Learning and Experiences

Raising a Mini Mozart

Help your child unleash his musical genius.

Music. Its importance in our lives can never be justifiably explained by words. Music has been part of our lives since the moment we were born, helping us remember happy memories and go through sad ones. Music brings people together and can represent a country and its culture. Music can express love. Music is a language.

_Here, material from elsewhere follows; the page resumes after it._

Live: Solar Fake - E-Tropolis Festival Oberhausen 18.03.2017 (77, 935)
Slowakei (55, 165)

In 1993, scientists at the University of California in Irvine reported “the Mozart effect.” They conducted a study on students who listened to a Mozart sonata before taking a test and reportedly did well on the test. Many took this to mean it would have the same effect on children

This is being disputed but — backed by studies or not — parents know that music is good for their kids. Toy musical instruments are among the most popular with children. Many of today’s most popular artists like Bruno Mars, Taylor Swift, and even Michael Jackson got into music as kids

They say that kids now learn to operate a gadget even before they learn to tie their shoelaces. Some find it cute while others find it alarming. Some say that us parents need to flow with the times, and this is the age of technology. It’s better to have a child that can catch up rather than one left behind.

How do we help our children discover and unleash their musical talent? Here are a few suggestions:

1. Expose them to music

Make listening to music a shared experience with your child, so you can actively nurture his love for and interest in it. I grew up finding my dad listening to music every morning. I would go downstairs from my room, sit beside him in the living room where his beloved stereo system was, and just listen to the music he was playing. We didn’t even have to talk.

2. Let them play with musical instruments

Younger kids can begin with the toy xylophone, microphone, and drums. Older ones can enjoy and appreciate simple musical instruments like the tambourine, triangle, cymbals, and maracas. They are junior versions of the classical guitar and even drums. Let your child play the instrument to their favorite song. Remember not to force this upon them, though, as it would take the joy out of their self-learning.

3. Tell them stories about famous composers

Children appreciate a good story, and while fables and fiction teach them important lessons in life, true stories can inspire them and help them find role models whose lives they can follow. Wolfgang Amadeus Mozart’s inspiring story of starting to play multiple instruments by 6 years old is worth emulating. Ludwig van Beethoven’s struggle with deafness while still creating beautiful music is inspiring.

4. Encourage them to create

Does your child show the inclination to create his own music and write his own lyrics? Support him, listen to him, stand by him, be proud of him. Nothing empowers a child more than the positive energy of his parents, and this will give him the motivation to keep going. Remember to praise progress and not ask for perfection. Appreciate his effort.

5. Stand back

Once you have opened up the big, beautiful world of music to your child, give him space to hone his love for it. Let him be alone with it. Music can also be his therapy. When my son was two years old, he showed signs of depression he could not articulate after his father and I separated. We would always listen to music together. One day, he started singing by himself. His pediatrician said it was a sign he was finally happy again.